::: Raw data :::
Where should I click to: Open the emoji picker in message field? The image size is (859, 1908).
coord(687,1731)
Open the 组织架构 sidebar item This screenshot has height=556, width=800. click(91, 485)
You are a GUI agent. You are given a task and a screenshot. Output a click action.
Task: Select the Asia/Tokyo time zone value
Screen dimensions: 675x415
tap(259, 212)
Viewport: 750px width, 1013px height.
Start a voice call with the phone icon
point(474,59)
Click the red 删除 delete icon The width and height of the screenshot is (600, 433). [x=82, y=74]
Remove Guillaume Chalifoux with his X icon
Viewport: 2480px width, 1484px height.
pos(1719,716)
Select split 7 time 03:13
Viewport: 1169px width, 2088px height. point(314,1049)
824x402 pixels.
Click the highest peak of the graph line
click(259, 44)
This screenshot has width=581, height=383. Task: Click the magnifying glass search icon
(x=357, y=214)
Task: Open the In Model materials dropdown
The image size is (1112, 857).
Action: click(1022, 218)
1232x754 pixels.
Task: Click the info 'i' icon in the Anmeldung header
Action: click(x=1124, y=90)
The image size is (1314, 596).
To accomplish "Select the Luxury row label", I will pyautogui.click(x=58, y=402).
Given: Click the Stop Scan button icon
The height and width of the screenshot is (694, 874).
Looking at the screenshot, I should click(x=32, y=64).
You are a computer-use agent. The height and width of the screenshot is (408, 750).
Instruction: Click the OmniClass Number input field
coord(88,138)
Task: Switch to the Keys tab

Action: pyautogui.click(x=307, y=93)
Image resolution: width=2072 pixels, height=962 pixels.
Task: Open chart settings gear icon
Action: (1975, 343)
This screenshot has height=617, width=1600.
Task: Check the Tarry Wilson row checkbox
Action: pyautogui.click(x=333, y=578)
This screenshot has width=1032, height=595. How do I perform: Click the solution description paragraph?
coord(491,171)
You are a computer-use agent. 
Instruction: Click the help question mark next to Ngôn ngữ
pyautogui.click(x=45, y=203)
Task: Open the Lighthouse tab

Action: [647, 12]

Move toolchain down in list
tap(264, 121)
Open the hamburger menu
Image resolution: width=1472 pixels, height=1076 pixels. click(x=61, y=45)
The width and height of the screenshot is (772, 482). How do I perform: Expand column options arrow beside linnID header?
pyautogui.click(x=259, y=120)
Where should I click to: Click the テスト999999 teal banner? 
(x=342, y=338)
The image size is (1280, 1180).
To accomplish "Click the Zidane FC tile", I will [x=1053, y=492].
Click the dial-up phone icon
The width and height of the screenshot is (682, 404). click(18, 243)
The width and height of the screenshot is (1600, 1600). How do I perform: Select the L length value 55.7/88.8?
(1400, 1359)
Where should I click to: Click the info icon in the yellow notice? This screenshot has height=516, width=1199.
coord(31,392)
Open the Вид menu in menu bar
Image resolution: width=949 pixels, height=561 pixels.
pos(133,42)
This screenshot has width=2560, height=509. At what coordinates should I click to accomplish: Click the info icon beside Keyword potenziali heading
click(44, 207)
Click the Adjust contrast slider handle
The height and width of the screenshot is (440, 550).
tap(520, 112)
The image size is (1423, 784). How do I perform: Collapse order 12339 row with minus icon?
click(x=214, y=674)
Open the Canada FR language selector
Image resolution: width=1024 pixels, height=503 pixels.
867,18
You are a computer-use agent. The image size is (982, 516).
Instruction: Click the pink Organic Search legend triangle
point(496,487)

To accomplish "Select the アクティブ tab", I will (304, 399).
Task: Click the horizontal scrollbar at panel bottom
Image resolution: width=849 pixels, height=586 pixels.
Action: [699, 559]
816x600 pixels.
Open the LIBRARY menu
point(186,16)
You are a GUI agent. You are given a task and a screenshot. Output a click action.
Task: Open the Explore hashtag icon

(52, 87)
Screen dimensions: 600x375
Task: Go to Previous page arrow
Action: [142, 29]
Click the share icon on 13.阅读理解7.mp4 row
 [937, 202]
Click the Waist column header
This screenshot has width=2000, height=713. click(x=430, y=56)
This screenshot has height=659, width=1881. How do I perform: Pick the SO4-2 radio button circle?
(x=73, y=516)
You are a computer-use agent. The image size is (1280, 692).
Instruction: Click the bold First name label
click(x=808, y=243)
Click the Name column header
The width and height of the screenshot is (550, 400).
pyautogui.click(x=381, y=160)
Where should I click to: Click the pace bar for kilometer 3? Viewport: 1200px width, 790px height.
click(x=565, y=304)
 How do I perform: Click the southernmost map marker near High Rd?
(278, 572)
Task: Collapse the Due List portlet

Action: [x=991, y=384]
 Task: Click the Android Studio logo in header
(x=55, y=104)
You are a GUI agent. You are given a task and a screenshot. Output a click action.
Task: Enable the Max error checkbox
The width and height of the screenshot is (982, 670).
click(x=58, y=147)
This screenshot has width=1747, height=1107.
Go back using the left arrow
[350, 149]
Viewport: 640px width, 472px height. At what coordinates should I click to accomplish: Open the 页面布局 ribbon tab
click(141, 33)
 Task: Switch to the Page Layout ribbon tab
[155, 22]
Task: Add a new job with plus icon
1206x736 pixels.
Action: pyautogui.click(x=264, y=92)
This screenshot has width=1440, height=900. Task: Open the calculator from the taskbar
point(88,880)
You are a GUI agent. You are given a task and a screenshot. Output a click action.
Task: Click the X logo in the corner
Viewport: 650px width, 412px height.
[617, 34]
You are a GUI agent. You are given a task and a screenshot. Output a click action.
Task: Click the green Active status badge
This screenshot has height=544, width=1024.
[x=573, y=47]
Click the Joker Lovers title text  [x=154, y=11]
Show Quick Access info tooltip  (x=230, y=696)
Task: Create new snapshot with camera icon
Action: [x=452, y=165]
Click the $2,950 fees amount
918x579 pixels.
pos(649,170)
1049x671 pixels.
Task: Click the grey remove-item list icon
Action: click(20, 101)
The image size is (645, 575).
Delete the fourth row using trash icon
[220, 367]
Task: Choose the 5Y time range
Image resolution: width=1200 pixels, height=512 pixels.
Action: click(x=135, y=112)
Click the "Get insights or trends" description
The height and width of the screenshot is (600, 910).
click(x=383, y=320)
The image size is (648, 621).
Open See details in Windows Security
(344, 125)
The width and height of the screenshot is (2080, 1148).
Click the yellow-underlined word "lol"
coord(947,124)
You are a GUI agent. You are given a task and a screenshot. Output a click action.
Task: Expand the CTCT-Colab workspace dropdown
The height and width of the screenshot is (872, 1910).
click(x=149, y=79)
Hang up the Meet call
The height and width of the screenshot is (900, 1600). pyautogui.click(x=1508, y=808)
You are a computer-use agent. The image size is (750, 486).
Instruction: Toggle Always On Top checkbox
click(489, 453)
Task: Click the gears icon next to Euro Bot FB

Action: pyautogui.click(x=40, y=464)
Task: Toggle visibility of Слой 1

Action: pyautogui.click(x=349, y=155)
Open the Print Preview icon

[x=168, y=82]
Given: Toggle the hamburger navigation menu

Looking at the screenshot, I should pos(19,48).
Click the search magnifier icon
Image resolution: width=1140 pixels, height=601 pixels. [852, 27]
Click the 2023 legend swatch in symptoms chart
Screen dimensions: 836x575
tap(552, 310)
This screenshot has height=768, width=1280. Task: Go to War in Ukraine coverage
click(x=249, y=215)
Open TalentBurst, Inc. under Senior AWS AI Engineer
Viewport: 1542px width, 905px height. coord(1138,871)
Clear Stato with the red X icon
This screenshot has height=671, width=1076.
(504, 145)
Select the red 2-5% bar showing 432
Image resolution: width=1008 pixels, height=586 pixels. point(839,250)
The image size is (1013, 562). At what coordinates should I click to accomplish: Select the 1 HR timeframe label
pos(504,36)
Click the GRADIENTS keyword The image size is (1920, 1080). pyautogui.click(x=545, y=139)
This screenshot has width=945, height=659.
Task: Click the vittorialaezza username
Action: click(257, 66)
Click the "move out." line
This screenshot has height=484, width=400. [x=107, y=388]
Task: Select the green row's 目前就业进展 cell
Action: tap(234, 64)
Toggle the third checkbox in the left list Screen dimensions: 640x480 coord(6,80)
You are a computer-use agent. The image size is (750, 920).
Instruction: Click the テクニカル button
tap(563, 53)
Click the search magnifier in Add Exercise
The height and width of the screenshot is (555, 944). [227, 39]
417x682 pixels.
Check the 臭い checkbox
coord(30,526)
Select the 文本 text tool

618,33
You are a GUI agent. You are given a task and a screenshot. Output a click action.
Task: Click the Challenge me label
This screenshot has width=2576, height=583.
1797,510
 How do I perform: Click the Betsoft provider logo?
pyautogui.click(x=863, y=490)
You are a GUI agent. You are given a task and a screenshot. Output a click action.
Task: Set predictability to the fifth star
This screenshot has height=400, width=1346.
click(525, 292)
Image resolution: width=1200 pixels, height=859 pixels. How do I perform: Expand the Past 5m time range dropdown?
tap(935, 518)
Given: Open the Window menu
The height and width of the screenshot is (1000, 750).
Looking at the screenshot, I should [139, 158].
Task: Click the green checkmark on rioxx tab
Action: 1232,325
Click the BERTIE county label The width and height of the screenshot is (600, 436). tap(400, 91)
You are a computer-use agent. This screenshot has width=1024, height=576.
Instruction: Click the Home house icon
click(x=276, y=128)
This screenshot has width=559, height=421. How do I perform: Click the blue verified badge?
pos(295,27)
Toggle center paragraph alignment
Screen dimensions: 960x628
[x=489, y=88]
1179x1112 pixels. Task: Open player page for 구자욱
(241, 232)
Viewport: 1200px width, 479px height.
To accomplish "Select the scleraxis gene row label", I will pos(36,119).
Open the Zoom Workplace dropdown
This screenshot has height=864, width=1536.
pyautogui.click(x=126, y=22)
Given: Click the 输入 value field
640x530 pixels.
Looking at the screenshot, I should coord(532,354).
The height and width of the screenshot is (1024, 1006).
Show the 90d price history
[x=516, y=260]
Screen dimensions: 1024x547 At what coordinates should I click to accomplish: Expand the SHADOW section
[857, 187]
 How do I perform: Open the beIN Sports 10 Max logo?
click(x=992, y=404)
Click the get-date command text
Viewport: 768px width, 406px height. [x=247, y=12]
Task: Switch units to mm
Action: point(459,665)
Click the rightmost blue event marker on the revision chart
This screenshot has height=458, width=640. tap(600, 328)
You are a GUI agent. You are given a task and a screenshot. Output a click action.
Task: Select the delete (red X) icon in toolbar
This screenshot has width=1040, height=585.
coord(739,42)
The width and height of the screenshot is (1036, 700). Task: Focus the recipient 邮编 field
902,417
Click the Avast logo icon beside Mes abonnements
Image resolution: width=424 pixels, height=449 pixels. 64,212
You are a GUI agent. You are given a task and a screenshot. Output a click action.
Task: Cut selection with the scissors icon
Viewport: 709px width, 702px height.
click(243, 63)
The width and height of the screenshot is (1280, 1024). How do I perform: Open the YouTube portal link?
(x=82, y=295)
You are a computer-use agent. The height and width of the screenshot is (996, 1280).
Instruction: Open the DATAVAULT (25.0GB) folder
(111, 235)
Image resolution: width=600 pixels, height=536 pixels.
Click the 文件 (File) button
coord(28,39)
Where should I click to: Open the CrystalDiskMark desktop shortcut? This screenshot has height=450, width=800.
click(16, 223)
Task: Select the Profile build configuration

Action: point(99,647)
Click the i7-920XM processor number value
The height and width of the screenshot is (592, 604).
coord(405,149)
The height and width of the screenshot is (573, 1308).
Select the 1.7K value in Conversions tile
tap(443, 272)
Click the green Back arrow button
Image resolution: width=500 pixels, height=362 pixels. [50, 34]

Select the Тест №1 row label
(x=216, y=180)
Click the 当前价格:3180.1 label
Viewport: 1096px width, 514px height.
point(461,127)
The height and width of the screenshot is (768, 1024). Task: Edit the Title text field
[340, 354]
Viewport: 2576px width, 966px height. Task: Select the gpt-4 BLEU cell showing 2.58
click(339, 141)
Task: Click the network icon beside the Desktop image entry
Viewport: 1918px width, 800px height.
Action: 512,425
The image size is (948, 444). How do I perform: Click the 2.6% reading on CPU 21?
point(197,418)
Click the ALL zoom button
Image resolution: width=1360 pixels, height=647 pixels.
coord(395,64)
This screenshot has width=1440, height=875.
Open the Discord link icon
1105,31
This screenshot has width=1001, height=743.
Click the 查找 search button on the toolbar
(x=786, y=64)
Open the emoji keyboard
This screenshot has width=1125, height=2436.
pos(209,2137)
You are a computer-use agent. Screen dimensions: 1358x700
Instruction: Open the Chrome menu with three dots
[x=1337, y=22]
:::
» **The problem**:
Your task is to collect every line above that contains the word "computer".

» **Task output**:
You are a computer-use agent. The height and width of the screenshot is (408, 750).
You are a computer-use agent. 
You are a computer-use agent. The image size is (982, 516).
You are a computer-use agent. The image size is (1280, 692).
You are a computer-use agent. The image size is (750, 486).
You are a computer-use agent. The image size is (750, 920).
You are a computer-use agent. This screenshot has width=1024, height=576.
You are a computer-use agent. The height and width of the screenshot is (996, 1280).
You are a computer-use agent. Screen dimensions: 1358x700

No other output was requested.